What is needed is the run of lines from the one with "Screen dimensions: 1225x980" through the close of the data, set down exactly.

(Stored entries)

---------------

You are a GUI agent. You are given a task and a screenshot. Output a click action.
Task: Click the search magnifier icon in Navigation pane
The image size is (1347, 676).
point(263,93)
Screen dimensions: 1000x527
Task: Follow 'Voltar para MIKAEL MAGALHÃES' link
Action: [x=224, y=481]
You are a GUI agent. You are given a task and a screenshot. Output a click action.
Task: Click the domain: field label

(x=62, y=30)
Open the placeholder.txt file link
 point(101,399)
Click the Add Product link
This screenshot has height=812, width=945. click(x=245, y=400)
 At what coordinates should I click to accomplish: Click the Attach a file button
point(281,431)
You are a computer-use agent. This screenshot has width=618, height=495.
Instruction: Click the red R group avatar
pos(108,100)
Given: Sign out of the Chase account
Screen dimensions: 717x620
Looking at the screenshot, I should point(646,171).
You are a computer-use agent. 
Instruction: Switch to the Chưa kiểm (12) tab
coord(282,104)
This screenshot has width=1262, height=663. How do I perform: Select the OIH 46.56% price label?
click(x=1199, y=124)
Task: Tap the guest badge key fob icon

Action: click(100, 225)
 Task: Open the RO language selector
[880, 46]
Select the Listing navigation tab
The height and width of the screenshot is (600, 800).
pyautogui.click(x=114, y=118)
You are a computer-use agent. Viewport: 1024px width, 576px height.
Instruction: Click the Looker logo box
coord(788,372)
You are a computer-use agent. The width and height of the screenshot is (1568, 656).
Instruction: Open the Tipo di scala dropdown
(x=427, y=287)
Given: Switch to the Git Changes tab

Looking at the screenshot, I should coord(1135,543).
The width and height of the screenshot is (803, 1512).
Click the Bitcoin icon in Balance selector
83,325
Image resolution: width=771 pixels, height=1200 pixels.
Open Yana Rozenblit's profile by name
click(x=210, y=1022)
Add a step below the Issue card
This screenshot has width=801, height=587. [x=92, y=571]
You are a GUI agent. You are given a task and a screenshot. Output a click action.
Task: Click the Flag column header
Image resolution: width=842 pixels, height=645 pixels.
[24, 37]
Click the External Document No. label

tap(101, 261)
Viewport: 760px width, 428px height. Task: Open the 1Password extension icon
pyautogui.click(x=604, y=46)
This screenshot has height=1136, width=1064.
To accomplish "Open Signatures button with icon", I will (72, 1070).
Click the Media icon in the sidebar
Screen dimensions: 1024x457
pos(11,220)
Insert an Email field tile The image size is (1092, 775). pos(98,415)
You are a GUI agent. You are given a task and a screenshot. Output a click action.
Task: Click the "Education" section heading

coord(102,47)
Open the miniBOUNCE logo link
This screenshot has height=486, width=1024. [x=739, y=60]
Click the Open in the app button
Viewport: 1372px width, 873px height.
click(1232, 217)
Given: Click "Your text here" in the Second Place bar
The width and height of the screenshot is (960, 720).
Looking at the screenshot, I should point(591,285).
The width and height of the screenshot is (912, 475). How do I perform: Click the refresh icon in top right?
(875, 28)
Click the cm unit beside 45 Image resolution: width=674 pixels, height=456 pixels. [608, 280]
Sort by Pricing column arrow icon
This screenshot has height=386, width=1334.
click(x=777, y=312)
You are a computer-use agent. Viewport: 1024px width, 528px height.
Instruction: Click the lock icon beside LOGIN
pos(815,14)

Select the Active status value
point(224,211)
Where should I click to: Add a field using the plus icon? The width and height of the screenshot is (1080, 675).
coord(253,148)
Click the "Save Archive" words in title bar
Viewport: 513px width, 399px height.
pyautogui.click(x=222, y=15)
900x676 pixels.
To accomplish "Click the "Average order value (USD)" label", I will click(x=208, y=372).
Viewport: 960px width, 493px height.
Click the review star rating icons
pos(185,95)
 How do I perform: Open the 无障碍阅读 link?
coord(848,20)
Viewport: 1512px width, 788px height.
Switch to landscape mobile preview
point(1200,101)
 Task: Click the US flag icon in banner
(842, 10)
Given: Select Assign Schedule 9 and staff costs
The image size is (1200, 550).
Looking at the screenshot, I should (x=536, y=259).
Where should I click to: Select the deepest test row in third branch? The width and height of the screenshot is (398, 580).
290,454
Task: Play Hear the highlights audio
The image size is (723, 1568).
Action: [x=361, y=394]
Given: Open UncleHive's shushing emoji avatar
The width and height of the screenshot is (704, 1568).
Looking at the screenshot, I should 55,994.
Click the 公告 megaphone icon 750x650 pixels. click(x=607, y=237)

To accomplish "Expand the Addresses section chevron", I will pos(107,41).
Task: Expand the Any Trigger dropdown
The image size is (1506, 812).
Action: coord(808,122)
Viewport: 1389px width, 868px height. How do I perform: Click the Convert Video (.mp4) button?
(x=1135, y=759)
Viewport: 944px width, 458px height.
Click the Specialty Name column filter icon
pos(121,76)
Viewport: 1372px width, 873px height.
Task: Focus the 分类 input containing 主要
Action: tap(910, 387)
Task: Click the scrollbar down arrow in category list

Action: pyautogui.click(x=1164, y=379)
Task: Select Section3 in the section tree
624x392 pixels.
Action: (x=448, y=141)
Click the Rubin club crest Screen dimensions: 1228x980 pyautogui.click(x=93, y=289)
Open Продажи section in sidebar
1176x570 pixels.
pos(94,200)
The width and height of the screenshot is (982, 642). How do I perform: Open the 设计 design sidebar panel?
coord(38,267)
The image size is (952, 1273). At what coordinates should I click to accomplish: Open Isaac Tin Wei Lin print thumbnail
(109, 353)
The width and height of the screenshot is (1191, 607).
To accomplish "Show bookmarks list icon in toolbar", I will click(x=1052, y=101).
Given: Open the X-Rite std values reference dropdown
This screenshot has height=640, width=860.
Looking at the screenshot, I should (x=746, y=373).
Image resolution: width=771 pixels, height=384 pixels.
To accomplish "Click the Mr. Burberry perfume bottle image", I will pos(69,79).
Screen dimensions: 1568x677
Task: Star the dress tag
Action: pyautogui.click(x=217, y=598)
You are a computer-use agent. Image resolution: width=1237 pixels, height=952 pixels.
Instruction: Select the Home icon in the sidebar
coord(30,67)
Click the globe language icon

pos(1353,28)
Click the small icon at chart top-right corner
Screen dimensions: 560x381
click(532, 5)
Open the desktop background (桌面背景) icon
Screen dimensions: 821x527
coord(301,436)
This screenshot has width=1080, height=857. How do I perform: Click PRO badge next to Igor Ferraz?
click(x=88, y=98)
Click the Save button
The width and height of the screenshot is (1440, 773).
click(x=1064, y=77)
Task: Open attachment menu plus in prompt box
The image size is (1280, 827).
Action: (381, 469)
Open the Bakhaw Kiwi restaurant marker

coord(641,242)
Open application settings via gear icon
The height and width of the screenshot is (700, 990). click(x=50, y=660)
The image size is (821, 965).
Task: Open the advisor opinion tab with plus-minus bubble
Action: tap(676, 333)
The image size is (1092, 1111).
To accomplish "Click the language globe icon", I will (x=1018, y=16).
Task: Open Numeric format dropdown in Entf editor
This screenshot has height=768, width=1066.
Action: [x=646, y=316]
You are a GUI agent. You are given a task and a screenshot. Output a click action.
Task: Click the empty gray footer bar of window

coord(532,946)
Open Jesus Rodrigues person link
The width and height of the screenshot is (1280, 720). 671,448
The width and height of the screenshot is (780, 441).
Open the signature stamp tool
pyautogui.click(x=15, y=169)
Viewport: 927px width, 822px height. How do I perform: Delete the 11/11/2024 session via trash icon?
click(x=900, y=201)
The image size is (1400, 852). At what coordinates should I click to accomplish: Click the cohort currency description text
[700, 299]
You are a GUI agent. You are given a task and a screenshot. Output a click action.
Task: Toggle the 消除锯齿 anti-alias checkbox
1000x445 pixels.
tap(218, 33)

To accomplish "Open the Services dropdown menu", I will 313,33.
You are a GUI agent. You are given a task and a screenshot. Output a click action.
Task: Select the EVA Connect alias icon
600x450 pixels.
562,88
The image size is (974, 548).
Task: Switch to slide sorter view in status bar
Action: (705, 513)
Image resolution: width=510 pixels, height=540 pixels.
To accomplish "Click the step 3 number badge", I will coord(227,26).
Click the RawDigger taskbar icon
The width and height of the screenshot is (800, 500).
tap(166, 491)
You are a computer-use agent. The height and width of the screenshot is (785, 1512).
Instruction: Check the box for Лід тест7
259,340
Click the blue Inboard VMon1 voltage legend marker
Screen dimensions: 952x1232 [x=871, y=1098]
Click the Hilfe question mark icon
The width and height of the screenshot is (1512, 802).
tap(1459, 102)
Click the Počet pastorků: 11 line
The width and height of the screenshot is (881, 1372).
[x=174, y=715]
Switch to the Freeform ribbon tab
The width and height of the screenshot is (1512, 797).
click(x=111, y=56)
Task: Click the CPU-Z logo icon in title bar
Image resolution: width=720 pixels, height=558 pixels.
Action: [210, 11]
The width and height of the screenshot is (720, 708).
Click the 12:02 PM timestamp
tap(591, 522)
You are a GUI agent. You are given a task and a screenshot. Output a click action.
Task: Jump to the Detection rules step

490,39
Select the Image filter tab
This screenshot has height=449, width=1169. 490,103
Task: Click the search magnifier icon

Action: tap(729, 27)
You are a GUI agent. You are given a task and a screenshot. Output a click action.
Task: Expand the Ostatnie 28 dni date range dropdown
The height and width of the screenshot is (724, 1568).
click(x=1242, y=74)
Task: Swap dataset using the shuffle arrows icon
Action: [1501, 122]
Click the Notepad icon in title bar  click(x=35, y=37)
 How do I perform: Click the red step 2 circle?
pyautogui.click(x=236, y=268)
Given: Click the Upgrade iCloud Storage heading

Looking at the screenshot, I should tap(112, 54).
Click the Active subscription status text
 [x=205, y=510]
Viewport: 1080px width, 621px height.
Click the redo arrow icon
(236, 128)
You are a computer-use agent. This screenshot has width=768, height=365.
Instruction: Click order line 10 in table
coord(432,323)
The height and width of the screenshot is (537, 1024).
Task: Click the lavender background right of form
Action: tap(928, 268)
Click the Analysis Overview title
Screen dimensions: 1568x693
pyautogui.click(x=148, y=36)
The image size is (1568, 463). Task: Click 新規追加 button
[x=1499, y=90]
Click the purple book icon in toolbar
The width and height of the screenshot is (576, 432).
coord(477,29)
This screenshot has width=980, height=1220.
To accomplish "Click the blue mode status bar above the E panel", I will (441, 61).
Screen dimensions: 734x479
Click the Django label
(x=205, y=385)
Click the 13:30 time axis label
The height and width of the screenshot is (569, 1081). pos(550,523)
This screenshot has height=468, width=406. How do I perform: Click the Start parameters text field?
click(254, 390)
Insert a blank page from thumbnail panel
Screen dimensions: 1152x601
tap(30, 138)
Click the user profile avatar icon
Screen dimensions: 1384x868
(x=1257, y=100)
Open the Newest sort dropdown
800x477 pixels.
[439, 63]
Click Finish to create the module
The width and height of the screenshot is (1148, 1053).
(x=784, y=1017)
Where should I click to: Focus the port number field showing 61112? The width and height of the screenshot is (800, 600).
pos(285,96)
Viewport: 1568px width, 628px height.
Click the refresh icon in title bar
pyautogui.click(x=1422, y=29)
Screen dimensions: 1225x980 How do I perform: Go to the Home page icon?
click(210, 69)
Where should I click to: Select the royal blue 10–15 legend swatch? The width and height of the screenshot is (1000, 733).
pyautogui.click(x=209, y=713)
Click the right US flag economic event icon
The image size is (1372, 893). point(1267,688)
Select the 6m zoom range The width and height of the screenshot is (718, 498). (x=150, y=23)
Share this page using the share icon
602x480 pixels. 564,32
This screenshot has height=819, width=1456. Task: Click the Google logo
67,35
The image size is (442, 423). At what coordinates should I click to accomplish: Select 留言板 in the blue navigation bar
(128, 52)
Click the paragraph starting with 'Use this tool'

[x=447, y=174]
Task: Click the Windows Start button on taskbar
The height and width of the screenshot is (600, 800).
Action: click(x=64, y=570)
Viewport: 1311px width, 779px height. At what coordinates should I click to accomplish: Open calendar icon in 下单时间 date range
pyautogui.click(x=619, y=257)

---------------

## TASK SOLUTION
Screen dimensions: 1225x980 How do I perform: Go to the Home page icon?
click(210, 69)
Where should I click to: Select the royal blue 10–15 legend swatch? The width and height of the screenshot is (1000, 733).
pyautogui.click(x=209, y=713)
Click the right US flag economic event icon
The image size is (1372, 893). point(1267,688)
Select the 6m zoom range The width and height of the screenshot is (718, 498). (x=150, y=23)
Share this page using the share icon
602x480 pixels. 564,32
This screenshot has height=819, width=1456. Task: Click the Google logo
67,35
The image size is (442, 423). At what coordinates should I click to accomplish: Select 留言板 in the blue navigation bar
(128, 52)
Click the paragraph starting with 'Use this tool'

[x=447, y=174]
Task: Click the Windows Start button on taskbar
The height and width of the screenshot is (600, 800).
Action: click(x=64, y=570)
Viewport: 1311px width, 779px height. At what coordinates should I click to accomplish: Open calendar icon in 下单时间 date range
pyautogui.click(x=619, y=257)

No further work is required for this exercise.